[TEXTO FORNECIDO]
Contra essa sabedoria pueril, que afirma que a felicidade não é algo que se possa merecer, a moral colocou desde sempre sua objeção. E o fez com as palavras do filósofo que, menos do que qualquer outro, compreendeu a diferença entre viver dignamente e viver feliz. “O que em ti tende ardorosamente para a felicidade”, escreve Kant, “é a inclinação; o que depois submete tal inclinação à condição de que deve primeiro ser digno da felicidade é tua razão”. Mas de uma felicidade de que podemos ser dignos, nós (ou a criança em nós) não sabemos o que fazer. É uma desgraça sermos amados por uma mulher porque o merecemos! E como é chata a felicidade que é prêmio ou recompensa por um trabalho bem feito!

[TAREFA] Você pode extrair, sem qualquer alteração, o trecho do texto sobre felicidade e merecimento que vai de “Contra essa sabedoria” a “trabalho bem feito!”? Os registros vêm de outra fonte, sem relação com o texto sobre felicidade e merecimento.

Alguns registros
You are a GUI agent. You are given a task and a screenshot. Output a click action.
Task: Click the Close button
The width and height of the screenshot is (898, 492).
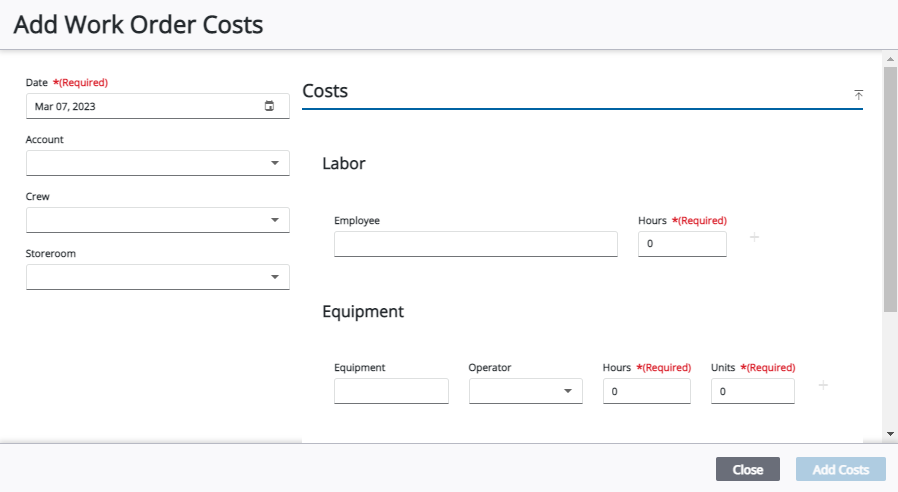coord(747,470)
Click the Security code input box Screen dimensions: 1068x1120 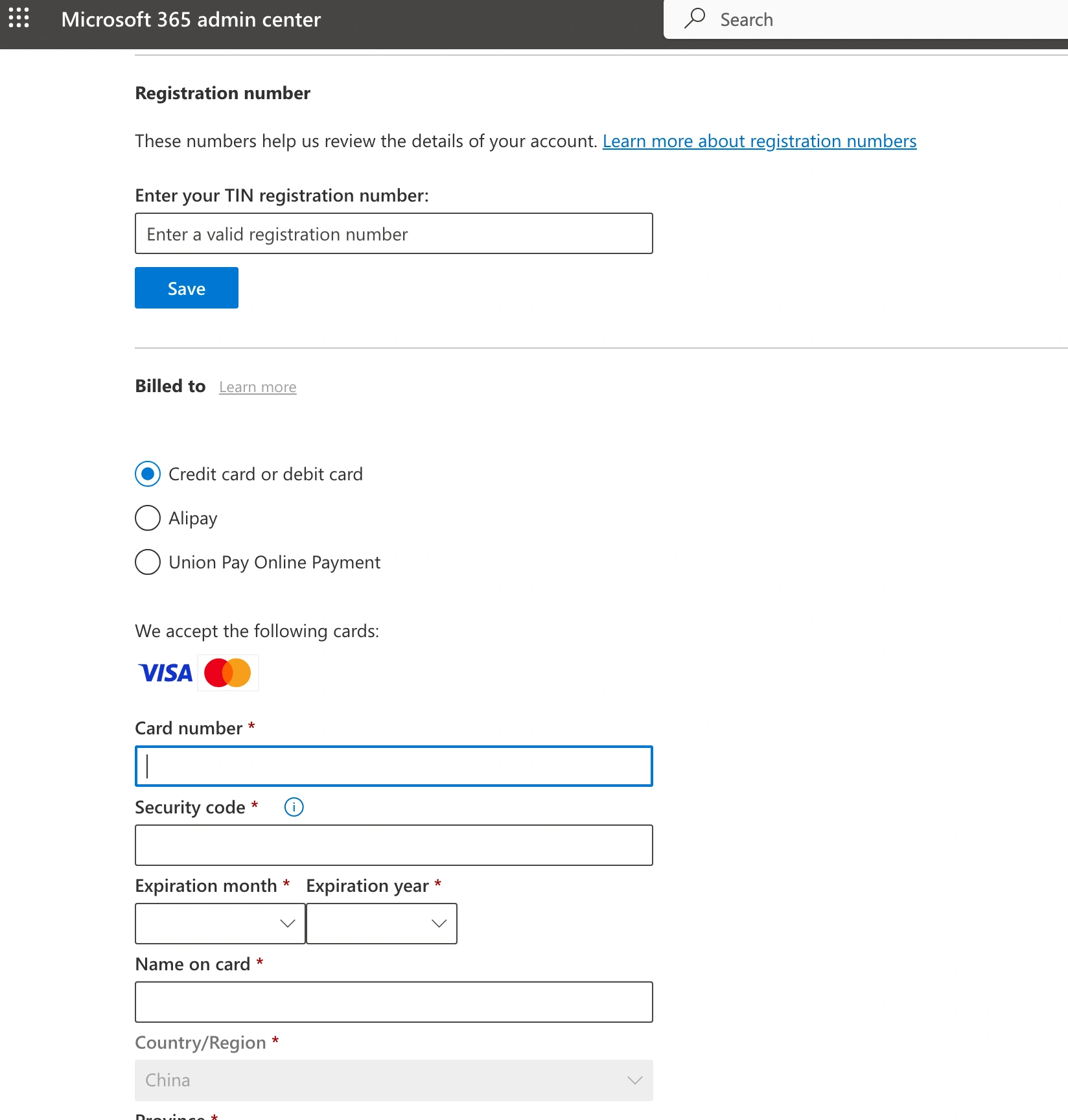point(393,845)
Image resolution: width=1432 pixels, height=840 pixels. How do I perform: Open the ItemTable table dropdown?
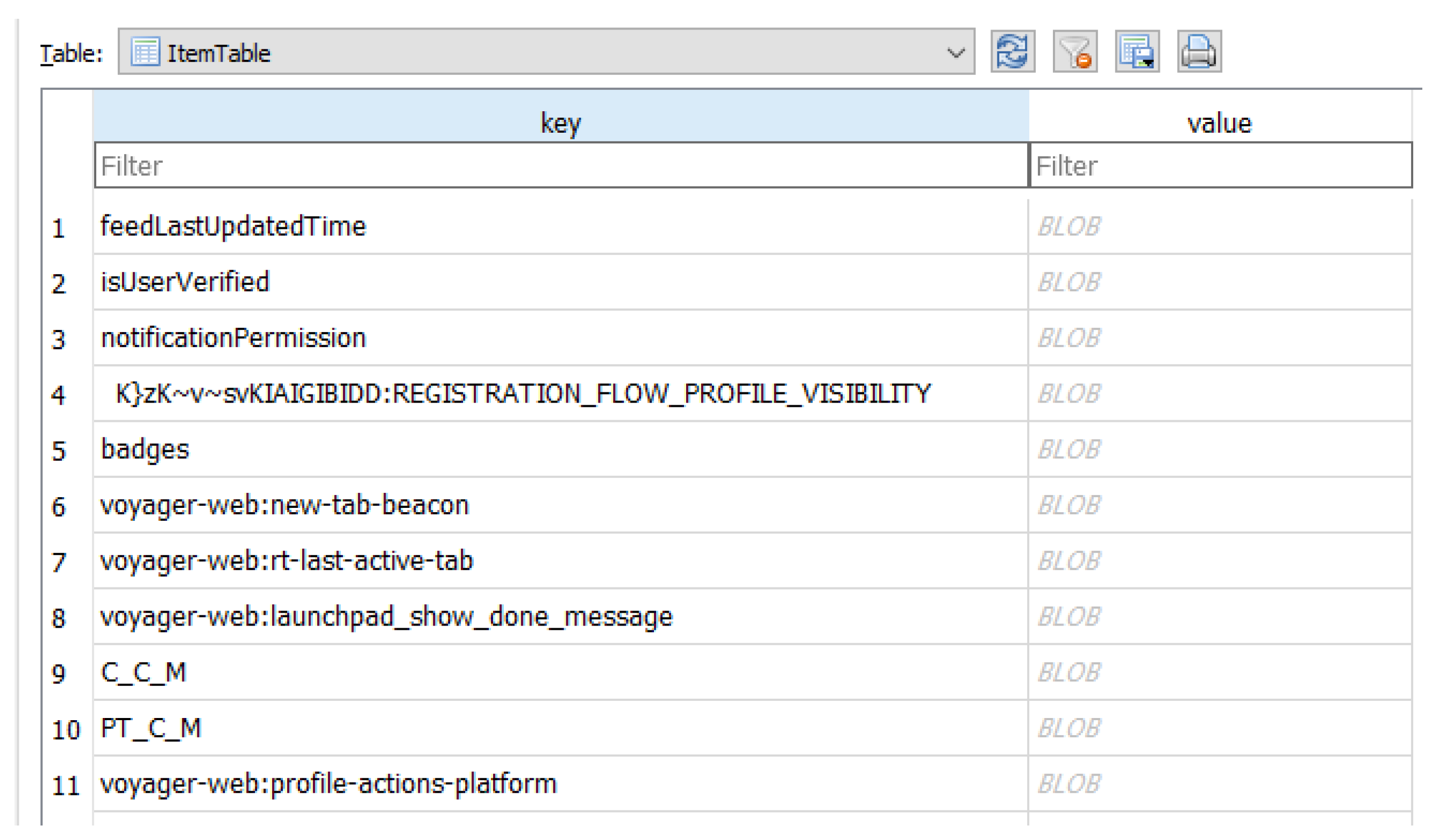click(545, 52)
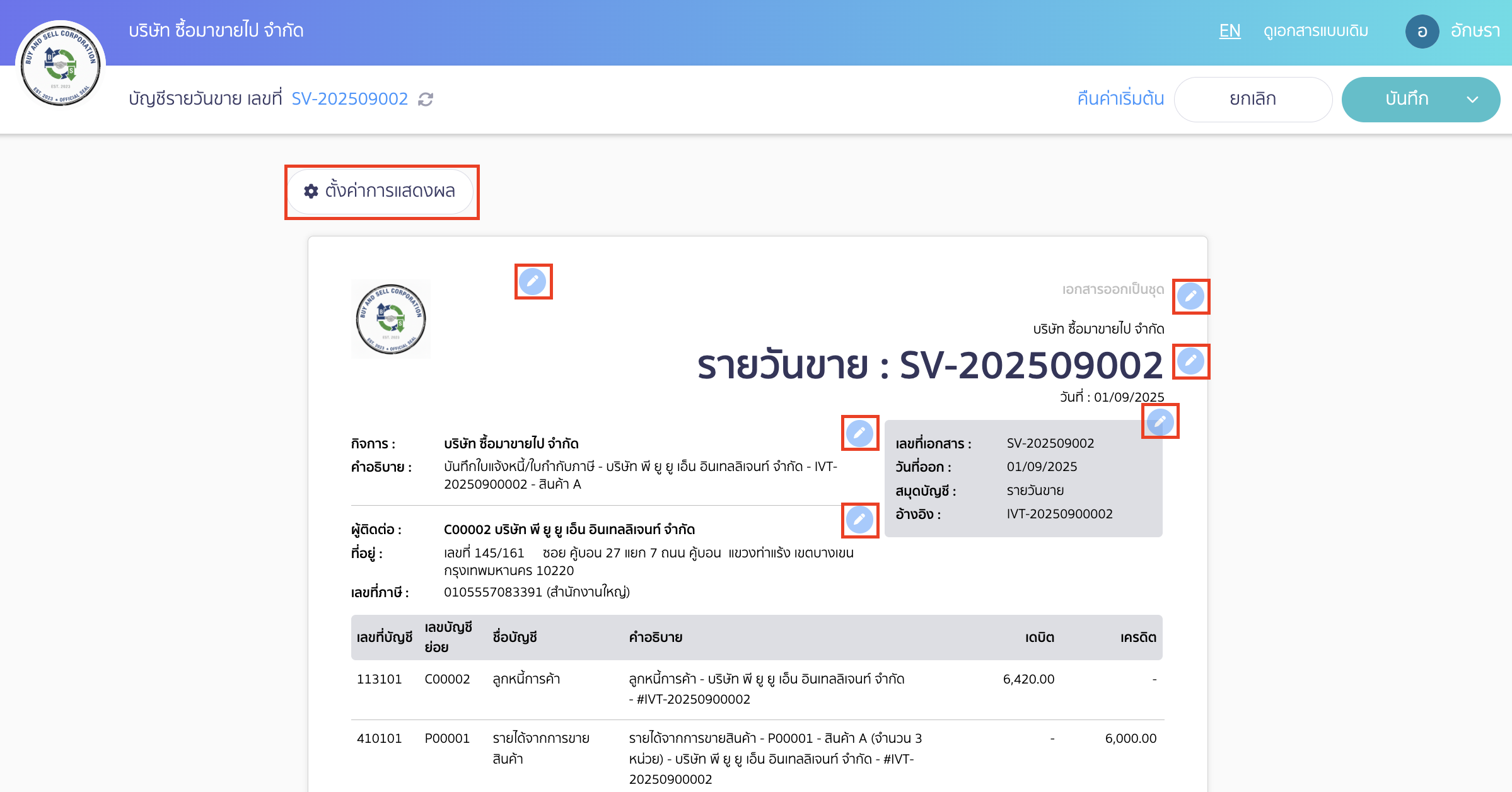
Task: Open ดูเอกสารแบบเดิม classic view
Action: (x=1317, y=31)
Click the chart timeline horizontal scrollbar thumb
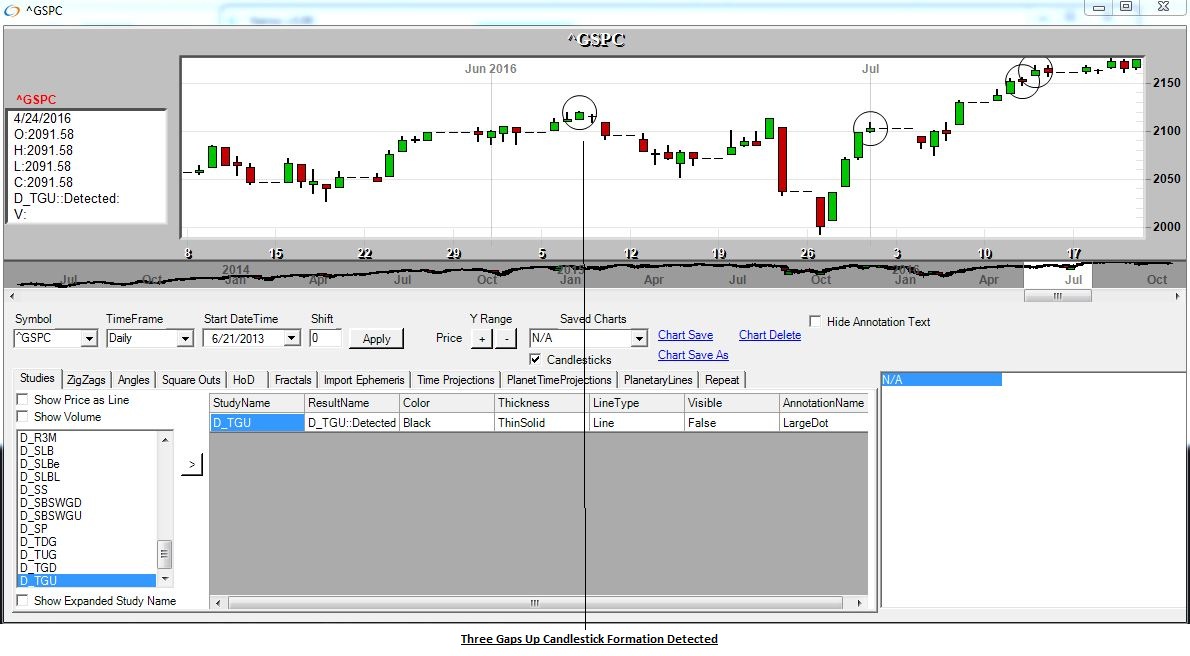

[RESPOSTA À TAREFA]
Contra essa sabedoria pueril, que afirma que a felicidade não é algo que se possa merecer, a moral colocou desde sempre sua objeção. E o fez com as palavras do filósofo que, menos do que qualquer outro, compreendeu a diferença entre viver dignamente e viver feliz. “O que em ti tende ardorosamente para a felicidade”, escreve Kant, “é a inclinação; o que depois submete tal inclinação à condição de que deve primeiro ser digno da felicidade é tua razão”. Mas de uma felicidade de que podemos ser dignos, nós (ou a criança em nós) não sabemos o que fazer. É uma desgraça sermos amados por uma mulher porque o merecemos! E como é chata a felicidade que é prêmio ou recompensa por um trabalho bem feito!